Cells were lysed in RIPA buffer (Sabbiotech). The protein concentrations were evaluated using a BCA protein assay kit (Beyotime). Equal amounts of proteins in each sample were separated by SDS-PAGE (Bio-Rad Laboratories), transferred to PVDF membranes (Millipore), and blocked in 5% milk. Following incubation with rabbit anti-BMAL1 (1:1000, #14020, Abcam), anti-beta-actin (1:1000, #8457S, CST) at 4 °C overnight, and horseradish peroxidase-conjugated secondary antibody (1:5000, #L3012-2, Sabbiotech), the target protein was exposed using a chemiluminescence kit (Bio-Rad Laboratories).

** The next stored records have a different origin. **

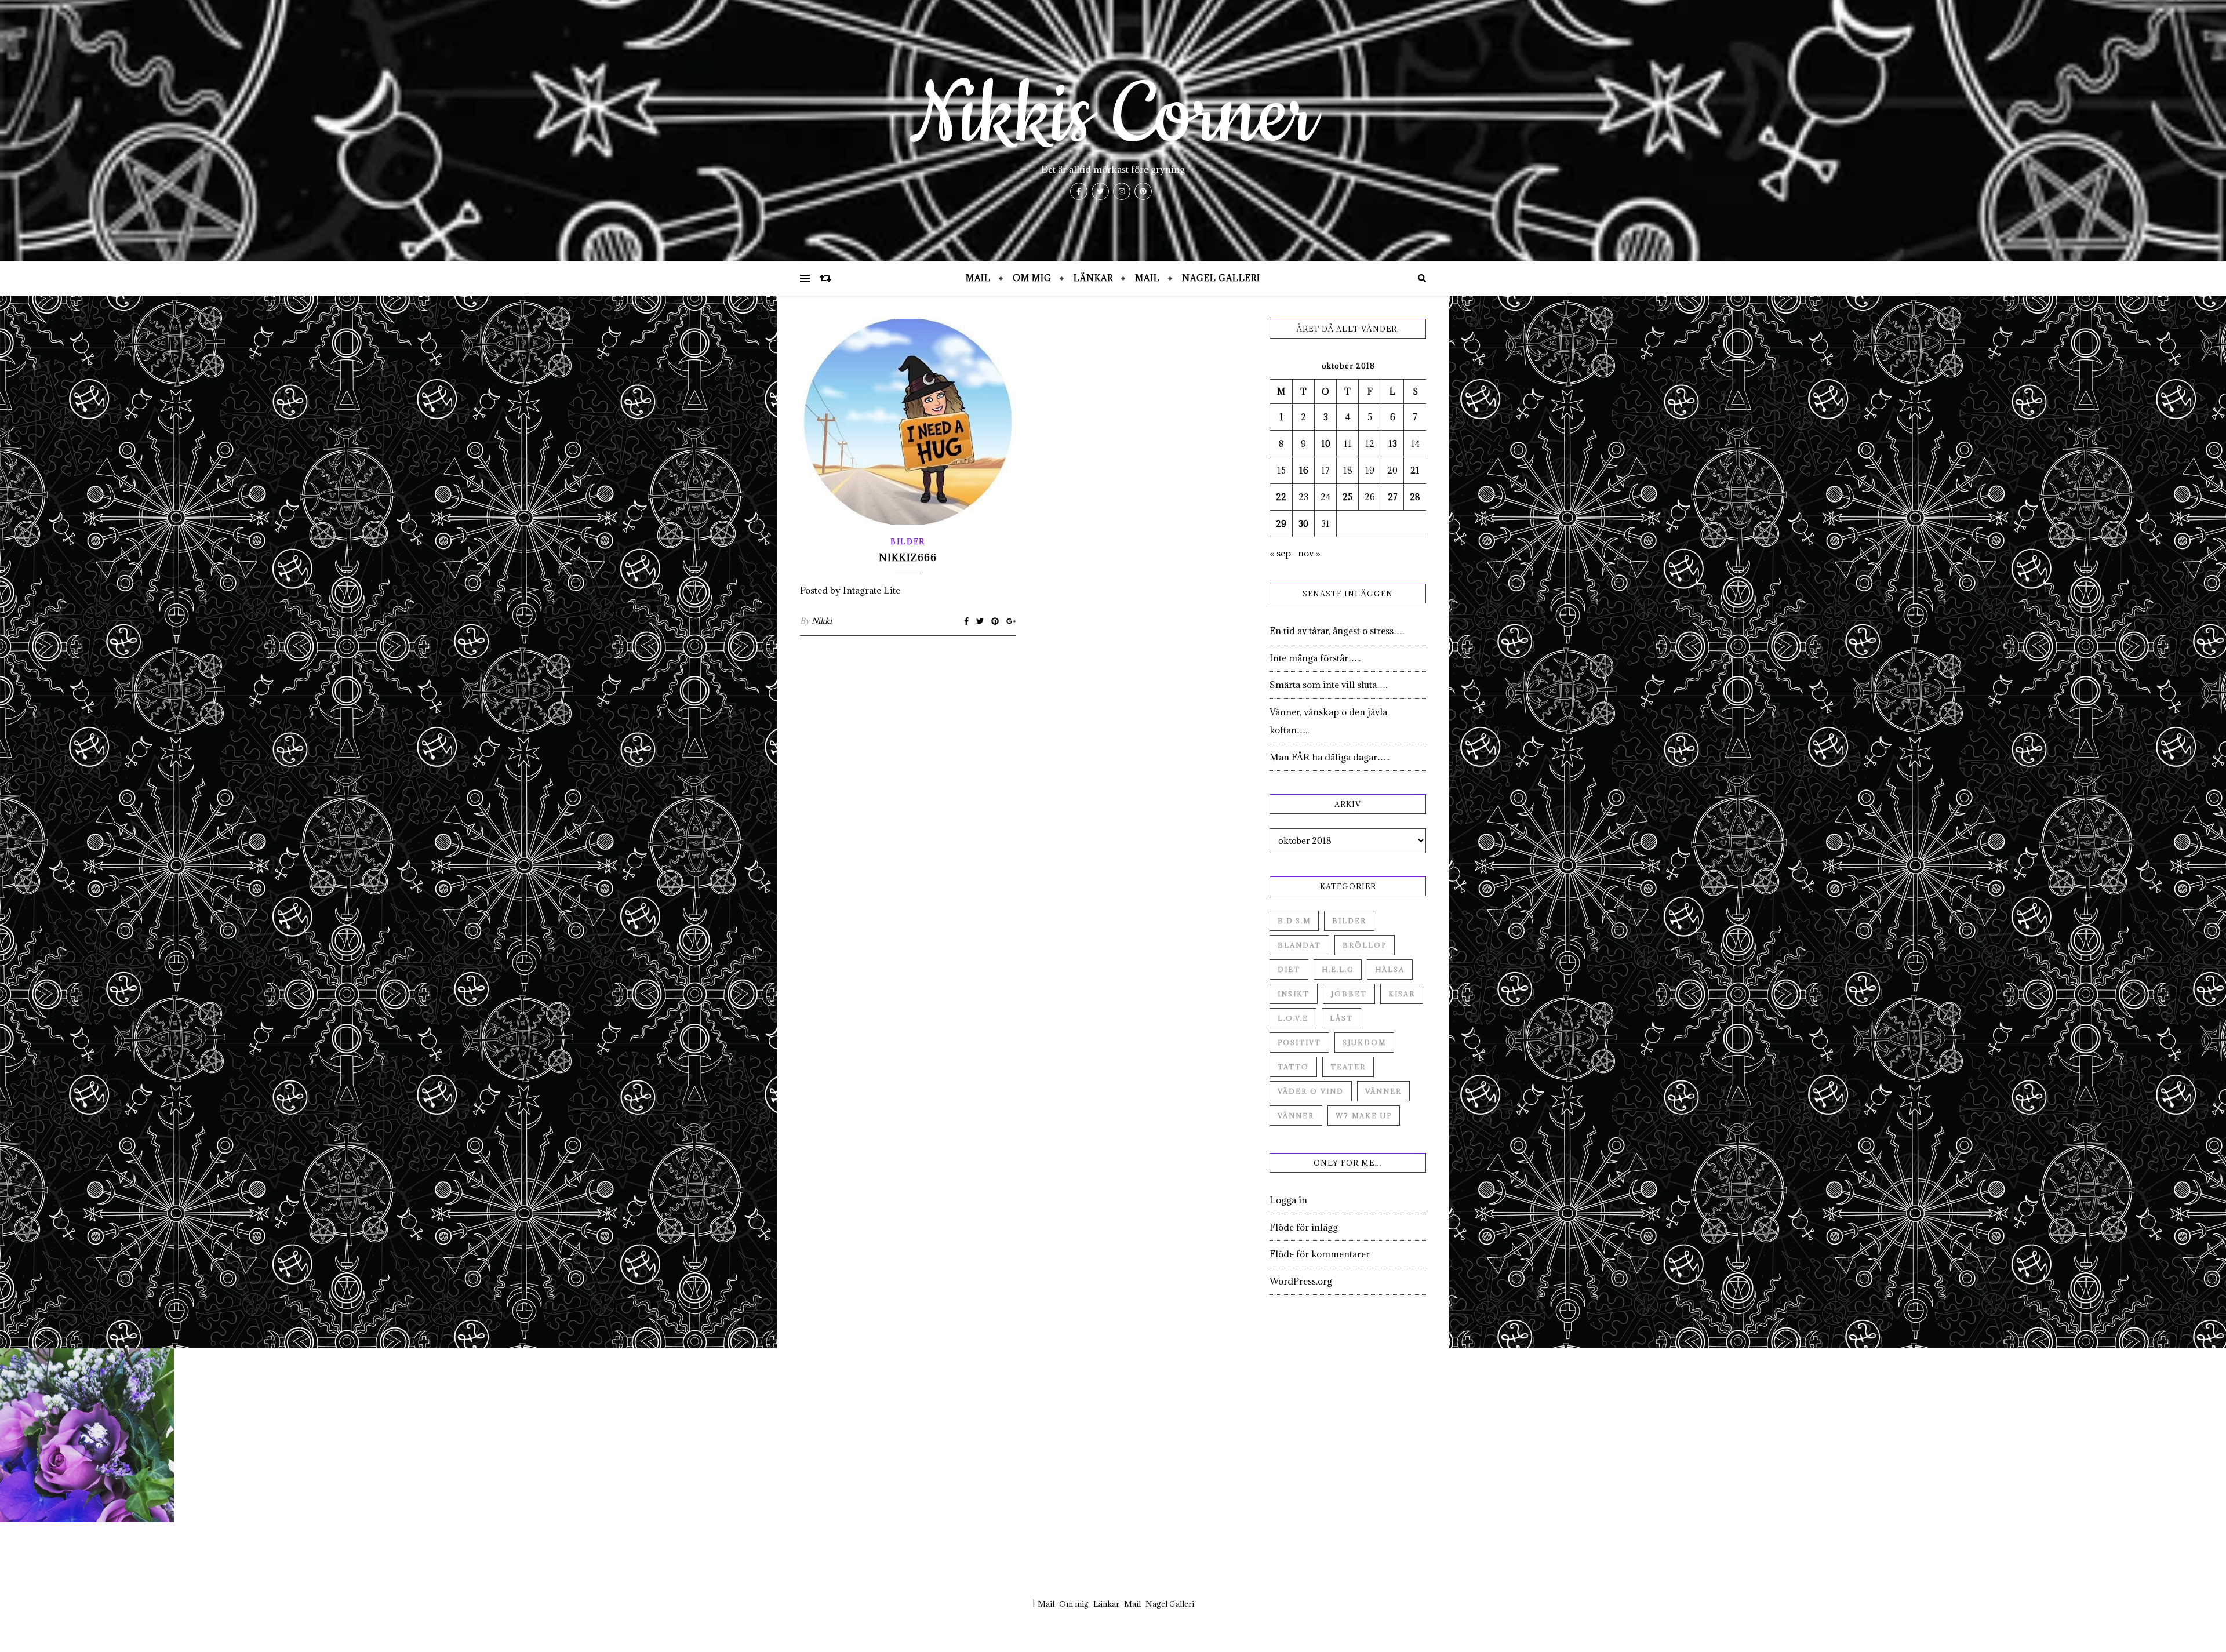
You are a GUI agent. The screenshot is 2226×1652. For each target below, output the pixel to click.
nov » (1309, 553)
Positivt (1299, 1042)
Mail (978, 277)
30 (1303, 523)
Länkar (1093, 277)
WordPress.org (1301, 1281)
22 (1281, 497)
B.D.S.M (1294, 920)
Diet (1289, 969)
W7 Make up (1364, 1115)
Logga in (1288, 1200)
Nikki (822, 621)
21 (1415, 470)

Cell migration assays using a transwell system (Corning, 3422) were performed as previously described [51]. Briefly, the lentivirus transfected BMSCs were seeded in the upper chamber at a density of 2 × 10⁵ cells/100 uL/well in a serum-free medium. The lower chamber was filled with a complete medium containing 10% FBS. Following the 36 h of incubation, the migrated cells on the lower chamber were fixed in 4% paraformaldehyde and stained with crystal violet. The number of migrated cells was counted under camera.

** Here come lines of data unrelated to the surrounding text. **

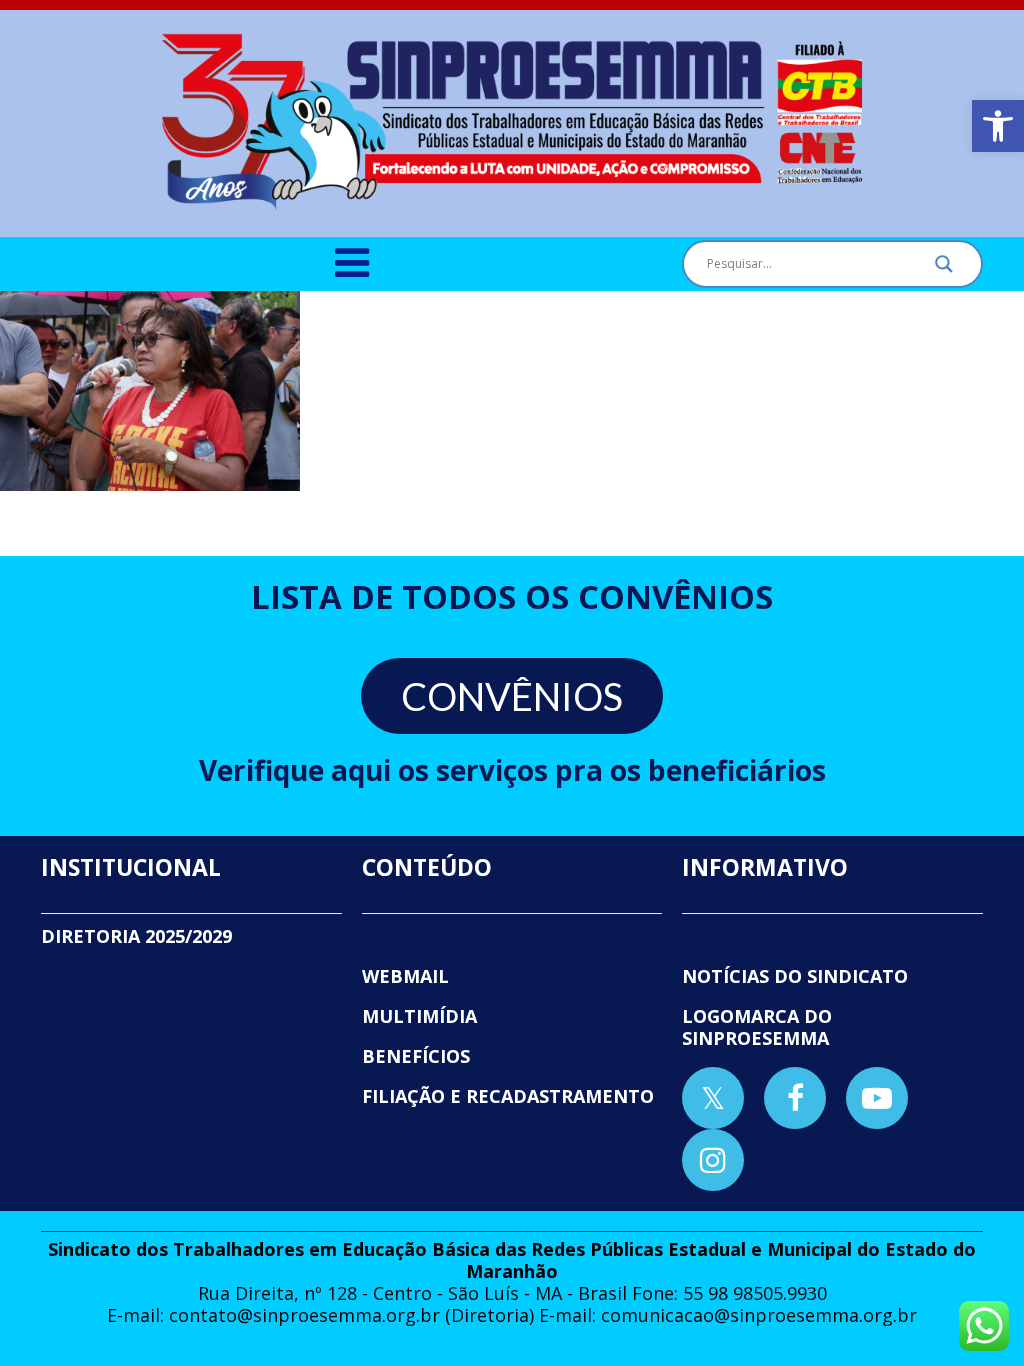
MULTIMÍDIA (419, 1016)
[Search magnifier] (944, 269)
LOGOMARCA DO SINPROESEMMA (757, 1027)
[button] (998, 126)
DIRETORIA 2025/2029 (136, 936)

We investigated the treatment effect of circadian enhanced BMSCs on age-related TMJ degeneration. The 5000 Bmal1-OE and GFP-NC BMSCs were suspended in 20 μL phosphate-buffered saline (PBS) 48 h after lentivirus transfection and injected into the TMJ region of 18-month-old mice (n = 5–6) [18]. The aged mice were anesthetized by intraperitoneal injection of Ketamine and Xylazine (100 mg/mL, 2:1, 1 mL/kg body weight). The delivery of cells into the bilateral TMJ regions were performed as previously described [18,39]. Briefly, the mice were laid sidelong after deep anesthesia. We used 30-gauge needles in the most prominent bulge of the zygomatic arch, and along the superomedial of the zygomatic arch toward the TMJ region. Transfected BMSCs were injected into the bilateral TMJ region, respectively, at 0, 2, and 4 weeks successively. In the sham group, 20 μL PBS was injected into the TMJ region.

All data were presented as mean ± SD. Statistical differences of multiple comparisons were determined by one-way ANOVA followed by Tukey’s post hoc test with GraphPad Prism 7 software. The p value < 0.05 was considered to be statistically significant.